• RyanGosling [none/use name]
    ·
    6 months ago

    If I remember correctly, he was essentially the catalyst for the civil war right? Yet we don’t hear anything about him in schools. I was simply taught that the north was anti slavery, of course, the implication being they did it out of their good hearts. They never taught us that the south never fell in the first place, that they actually rose again and implemented apartheid instead of slavery and most of America supported it. Learning about a man who demanded the nation pay for its sins of slavery with blood goes against the narrative of the good republican who embraced the American value of human rights

    • pastalicious [he/him, undecided]
      ·
      6 months ago

      If you live somewhere that they do teach it they tend to frame his as vaguely mentally unwell. If your high school history teacher is chill he’ll go beyond the shitty textbook and tell you John Brown was cool.
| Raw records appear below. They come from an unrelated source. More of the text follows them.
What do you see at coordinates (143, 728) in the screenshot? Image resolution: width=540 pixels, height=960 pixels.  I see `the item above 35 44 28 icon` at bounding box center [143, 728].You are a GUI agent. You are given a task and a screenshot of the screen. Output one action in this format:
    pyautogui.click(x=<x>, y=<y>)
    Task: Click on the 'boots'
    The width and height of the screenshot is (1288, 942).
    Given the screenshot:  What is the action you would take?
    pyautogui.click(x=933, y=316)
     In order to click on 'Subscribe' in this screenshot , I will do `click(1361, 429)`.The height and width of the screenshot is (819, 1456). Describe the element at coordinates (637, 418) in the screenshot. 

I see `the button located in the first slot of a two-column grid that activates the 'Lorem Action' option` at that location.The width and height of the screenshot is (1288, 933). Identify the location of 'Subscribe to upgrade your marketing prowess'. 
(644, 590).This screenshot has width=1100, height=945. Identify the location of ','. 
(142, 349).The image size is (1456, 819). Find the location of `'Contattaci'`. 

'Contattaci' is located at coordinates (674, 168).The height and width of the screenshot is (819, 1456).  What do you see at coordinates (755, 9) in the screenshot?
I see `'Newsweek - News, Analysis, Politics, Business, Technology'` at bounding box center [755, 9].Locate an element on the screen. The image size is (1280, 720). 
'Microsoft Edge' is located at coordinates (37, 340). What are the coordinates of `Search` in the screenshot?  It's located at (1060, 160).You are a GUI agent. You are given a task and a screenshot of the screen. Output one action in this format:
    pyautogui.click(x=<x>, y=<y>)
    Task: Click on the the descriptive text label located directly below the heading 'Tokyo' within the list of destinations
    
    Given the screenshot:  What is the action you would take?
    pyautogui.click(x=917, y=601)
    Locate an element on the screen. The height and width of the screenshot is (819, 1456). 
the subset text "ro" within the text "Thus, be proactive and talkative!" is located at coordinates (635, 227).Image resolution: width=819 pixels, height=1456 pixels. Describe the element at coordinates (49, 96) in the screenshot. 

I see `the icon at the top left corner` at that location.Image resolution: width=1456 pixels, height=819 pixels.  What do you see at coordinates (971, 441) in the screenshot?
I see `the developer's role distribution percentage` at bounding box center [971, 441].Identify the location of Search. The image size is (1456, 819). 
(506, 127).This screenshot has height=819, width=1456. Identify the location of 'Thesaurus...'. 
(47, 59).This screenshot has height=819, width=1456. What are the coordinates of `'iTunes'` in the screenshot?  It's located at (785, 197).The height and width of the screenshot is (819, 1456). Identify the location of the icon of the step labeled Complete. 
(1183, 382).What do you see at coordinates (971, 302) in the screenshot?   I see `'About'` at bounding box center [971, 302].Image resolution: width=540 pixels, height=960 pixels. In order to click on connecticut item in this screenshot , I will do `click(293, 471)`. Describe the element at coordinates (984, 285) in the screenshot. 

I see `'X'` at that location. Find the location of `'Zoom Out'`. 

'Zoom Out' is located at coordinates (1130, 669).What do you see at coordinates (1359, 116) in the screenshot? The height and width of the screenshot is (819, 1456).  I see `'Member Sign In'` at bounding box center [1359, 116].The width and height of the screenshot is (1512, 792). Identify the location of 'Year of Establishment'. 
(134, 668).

      • jack [he/him, comrade/them]
        ·
        edit-2
        6 months ago

        In Ohio you learn he was the coolest mfer who ever lived

        Edit: in elementary school we learned John Brown's Body in music class

    • charly4994 [she/her, comrade/them]
      ·
      6 months ago

      I vaguely remember people mentioning that it was through literature like Uncle Tom's Cabin that set the war off which seemed silly on its face. There's even a story of Lincoln meeting the author and going "So this is the little lady who started this great war." Then again US history in schools is just an absolute joke compared to the material reality of history so when people have no real frame of understanding the blowback from history, it starts in school stories like books setting it off rather than the South being terrified of further slave revolts akin to Haiti and John Brown's uprising showed just how easily it might actually happen amongst a lot more.